¿Por qué asesinan nuestros bosques?

marzo 19, 2019

TEGUCIGALPA, HONDURAS

El fuego provocado ha calcinado miles de hectáreas de nuestros bosques, pudiera ser que la provocación en ciertos momentos sea por el proceso de refracción solar, pero ante lo masivo que son los siniestros, es indudable que la autoría en la mayoría de los incendios obedezca a la acción de la mano criminal que actúa por la tendencia patológica a la provocación de incendios, como un trastorno siquiátrico, porque los pirómanos causan incendios de forma deliberada e impulsiva, pero también puede que existan razones externas, como un acto político, venganza y hasta dinero, tratándose de que por la vía de los incendios se limpian territorios que son anhelados para dedicarlos a diferentes obras.



Quisiéramos dudar que haya tanta maldad en algunos hondureños, que no tienen ningún reparo moral cuando de hacerle daño a los bosques se trata, pero lo reiterado con que se están presentando los incendios forestales nos induce a pensar que el comportamiento para esta práctica endemoniada tiene un trasfondo variado, desde el prurito que da la satisfacción de ver arder los bosques, hasta el malsano propósito de hacer daño, y quien sabe si con la intención de ver despejadas las áreas para ser aprovechadas comercialmente. Todo cabe en el campo de la sospecha, porque un incendio provocado sin un motivo específico es un fenómeno raro, en todo caso llegar a la temeridad de prenderle fuego a las montañas es un comportamiento antisocial de lo más criminal y salvaje que puede haber.

Hoy las montañas que forman los alrededores de Tegucigalpa están convertidas en escombros, la ceniza es esparcida por la brisa veraniega, de manera que los capitalinos estamos respirando un aire de lo más viciado y peligroso, como es la mezcla aire-ceniza, cuyos efectos son letales a las vías respiratorias, causante de que miles de niños estén padeciendo de males de la garganta y la nariz, mientras que los adultos también sentimos un ardor permanente en ambas partes del cuerpo.

¿De dónde han salido tantos pirómanos? Según las investigaciones, la mayoría de los pirómanos son hombres, que por algún trastorno mental o emocional sienten complacencia en prenderle fuego al bosque o a la montaña, sin embargo, las autoridades hondureñas afirman que hay mano criminal causando los incendios, lo cual no es descartable, viendo que en Honduras el sectarismo político lleva a ciertas personas a encerrarse en la obstinación de hacerle daño al país, creyendo que de esta forma afectan al gobierno, a un partido político o a determinado dirigente del país.
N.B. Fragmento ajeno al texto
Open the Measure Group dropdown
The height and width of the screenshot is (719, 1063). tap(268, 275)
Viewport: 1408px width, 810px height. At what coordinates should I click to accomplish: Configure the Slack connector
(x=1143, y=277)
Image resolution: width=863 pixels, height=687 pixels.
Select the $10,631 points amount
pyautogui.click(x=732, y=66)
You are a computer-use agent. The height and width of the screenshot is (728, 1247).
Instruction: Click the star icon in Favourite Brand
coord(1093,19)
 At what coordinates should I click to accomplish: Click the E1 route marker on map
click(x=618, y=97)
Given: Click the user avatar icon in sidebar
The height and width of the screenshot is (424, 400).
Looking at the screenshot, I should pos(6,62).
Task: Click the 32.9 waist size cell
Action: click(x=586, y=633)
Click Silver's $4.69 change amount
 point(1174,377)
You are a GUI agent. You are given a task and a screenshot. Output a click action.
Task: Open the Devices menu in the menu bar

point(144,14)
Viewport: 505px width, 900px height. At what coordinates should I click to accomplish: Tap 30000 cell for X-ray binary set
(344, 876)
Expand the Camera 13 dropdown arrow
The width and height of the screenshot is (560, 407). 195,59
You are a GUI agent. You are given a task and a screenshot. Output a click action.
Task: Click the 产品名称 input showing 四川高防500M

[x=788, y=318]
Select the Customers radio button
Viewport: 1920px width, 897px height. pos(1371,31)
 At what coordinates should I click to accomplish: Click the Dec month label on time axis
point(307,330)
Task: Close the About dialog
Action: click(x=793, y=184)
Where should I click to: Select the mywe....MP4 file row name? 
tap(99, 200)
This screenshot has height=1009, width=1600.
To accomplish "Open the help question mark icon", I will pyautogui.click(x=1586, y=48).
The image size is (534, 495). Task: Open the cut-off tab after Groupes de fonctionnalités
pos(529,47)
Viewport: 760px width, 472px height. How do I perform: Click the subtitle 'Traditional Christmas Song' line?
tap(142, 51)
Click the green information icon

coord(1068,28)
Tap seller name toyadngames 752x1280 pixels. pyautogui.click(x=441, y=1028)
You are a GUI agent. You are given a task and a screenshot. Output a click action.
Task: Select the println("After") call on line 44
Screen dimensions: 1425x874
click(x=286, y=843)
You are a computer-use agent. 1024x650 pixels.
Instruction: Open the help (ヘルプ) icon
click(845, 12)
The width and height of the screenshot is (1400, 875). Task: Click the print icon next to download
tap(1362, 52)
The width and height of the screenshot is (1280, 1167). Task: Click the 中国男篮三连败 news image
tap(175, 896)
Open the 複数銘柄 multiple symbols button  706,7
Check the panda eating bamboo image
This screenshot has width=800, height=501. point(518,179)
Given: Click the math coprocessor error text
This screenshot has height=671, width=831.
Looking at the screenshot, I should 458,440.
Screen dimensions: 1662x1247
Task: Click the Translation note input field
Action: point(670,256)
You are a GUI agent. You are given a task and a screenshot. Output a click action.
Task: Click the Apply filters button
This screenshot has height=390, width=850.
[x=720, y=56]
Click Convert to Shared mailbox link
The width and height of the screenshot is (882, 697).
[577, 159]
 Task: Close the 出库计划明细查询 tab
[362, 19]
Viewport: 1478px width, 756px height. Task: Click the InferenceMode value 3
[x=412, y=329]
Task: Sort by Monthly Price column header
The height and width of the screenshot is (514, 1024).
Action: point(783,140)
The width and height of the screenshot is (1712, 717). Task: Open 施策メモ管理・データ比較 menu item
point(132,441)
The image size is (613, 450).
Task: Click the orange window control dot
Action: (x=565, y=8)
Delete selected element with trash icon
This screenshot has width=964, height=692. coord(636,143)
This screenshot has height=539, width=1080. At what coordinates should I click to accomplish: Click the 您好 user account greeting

Pero también puede haber un tipo de vandalismo con interés económico que prenda el fuego a las montañas para conseguir el propósito de que las tierras, una vez devastado el bosque, queden aptas para otras actividades, además de las agrícolas, para levantar viviendas, que es la moda que se ha venido implantando en varias ciudades de muchos países, donde vivir cómodamente en medio de los bosques es el objetivo residencial de personas que cuentan con muchos recursos.

Este derecho a vivir en medio de los bosques y montañas no es condenable, pero se puede ejercitar sin necesidad de que, un lotificador o constructor de viviendas, tenga que destruir centenares de hectáreas por medio del fuego.

Sin el ánimo de echar kilos de morbo y estigma para acusar sin fundamento a los empresarios que lotifican en zonas boscosas, es necesario que las autoridades procedan a investigar a quienes han solicitado permiso de construcción de viviendas en áreas forestales, en primer lugar para descartar cualquier sospecha que recaiga sobre alguien, porque normalmente un empresario lotificador es una persona con conciencia social, que lejos de provocar un daño ecológico, trata de prevenirlo para salvar la buena reputación de sus proyectos empresariales.

Hay otros factores en esta piromanía criminal que se ha desatado en nuestras montañas de los alrededores, entre ellos puede estar mezclado el odio político, porque así como vemos hondureños haciendo daño aquí y afuera, en contra de Honduras, mientras se manifiestan  en favor de otros países, la animadversión puede haber llegado al trastorno visceral de creer que metiéndole fuego a los bosques y montañas debilitan al gobierno. Lo cual es un trastorno verdaderamente monumental, porque el fuego es pasajero y en algún momento controlable, y en la medida que el gobierno actúa extinguiendo los incendios, se posiciona mejor en la opinión pública.

Así son las cosas y así se las hemos contado hoy martes 19 de marzo de 2019.